Et quelle est l'importance du CERN pour les physiciens suisses?

Le CERN représente une infrastructure complète de pointe pour la recherche en physique des hautes énergies. Grâce à ses accélérateurs, au savoir faire technique de son personnel et au soutien constant des états membres, il est de fait devenu le laboratoire le plus important au monde dans ce domaine. Ceci représente une opportunité formidable pour les physiciens des particules en Suisse, qui ne se privent pas d'utiliser le CERN pour leurs recherches. Plus de deux tiers des physiciens expérimentateurs de CHIPP travaillent sur des expériences ayant lieu au CERN.

Il y a des gens qui prétendent que la physique n'est plus 'la science principale' (comme c'était le cas il y a 100 ans), mais la biologie: Qu'en pensez-vous?

La physique des particules élémentaires (ou physique des hautes énergies) et la cosmologie sont les disciplines qui ont pour but de comprendre le "tissu" de la physique, et donc de toute science naturelle, dans ce qu'il a de plus fondamental: l'espace, le temps, les composants élémentaires et leurs interactions. Il s'agit de comprendre la nature même de ce qui existe. C'est ainsi que j'aimerais interpréter les mots "science principale". Il est vrai que cette science principale, par nature, doit explorer des échelles de dimension, de temps ou d'énergie qui sont totalement étrangères à l'être humain, contrairement à la biologie (puisque vous mentionnez cette science) qui reste par définition centrée sur la vie, c'est-à-dire sur des processus qui peuvent avoir une relation directe sur l'être humain en tant qu'organisme. C'est pour ça que la biologie est plus à même de comprendre les maladies que la physique des particules. Au cours des 100 dernières années, les développements technologiques ont été tels qu'ils ont permis à la biologie de dépasser le stade de science purement descriptive. La plupart de ces développements sont issus de la science principale ou ont été suscités par ses besoins. Grâce à la science principale, les perspectives actuelles en biologie sont énormes: elle ne fait que balbutier et est promise à un brillant avenir.

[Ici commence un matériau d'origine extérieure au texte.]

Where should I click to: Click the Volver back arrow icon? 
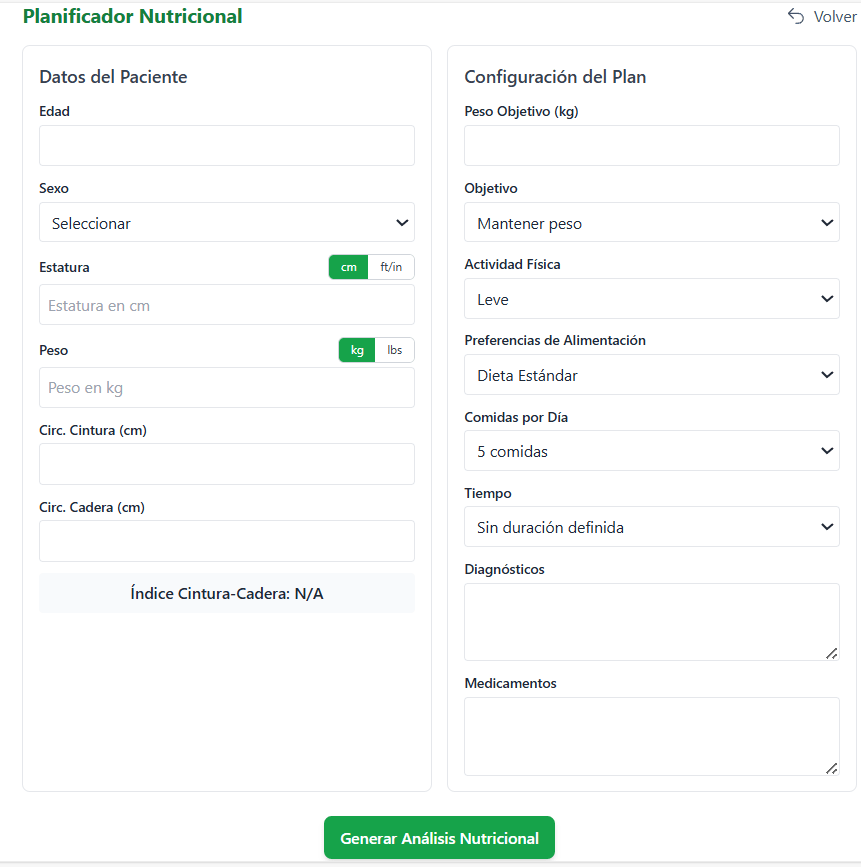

Vous êtes le président actuel de CHIPP: Quel est votre but pour la physique des particules en Suisse pour les prochaines années?

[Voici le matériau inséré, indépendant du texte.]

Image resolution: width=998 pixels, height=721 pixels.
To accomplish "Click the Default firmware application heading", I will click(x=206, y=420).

Ma mission est définie par le but général de l'association CHIPP, qui est de renforcer la physique des particules et domaines associés en Suisse. Ce renforcement, en construction depuis quelques années, passe avant tout par la coordination volontaire entre chercheurs suisses. Mon but est de favoriser cette coordination, pour que nous arrivions à définir encore mieux, en tenant compte du contexte international, les lignes de force de notre recherche dans les trois "piliers" de notre stratégie: la physique des particules aux accélérateurs de haute énergie, la physique des neutrinos et la physique des astro-particules (à la frontière entre la physique des particules et l'astrophysique). Cette coordination est nécessaire afin que nous puissions promouvoir nos projets de façon crédible auprès des partenaires institutionnels dont notre financement dépend. En parallèle, nous devons encore améliorer notre effort de communication vers l'extérieur, que ce soit vers le grand public ou vers des catégories spécifiques de personnes, par exemple de la communauté scientifique. La première réunion annuelle conjointe de CHIPP et de la Société Suisse de Physique, avec les divers événements que nous organisons à Fribourg à l'occasion du 60ème anniversaire du CERN, en est un exemple.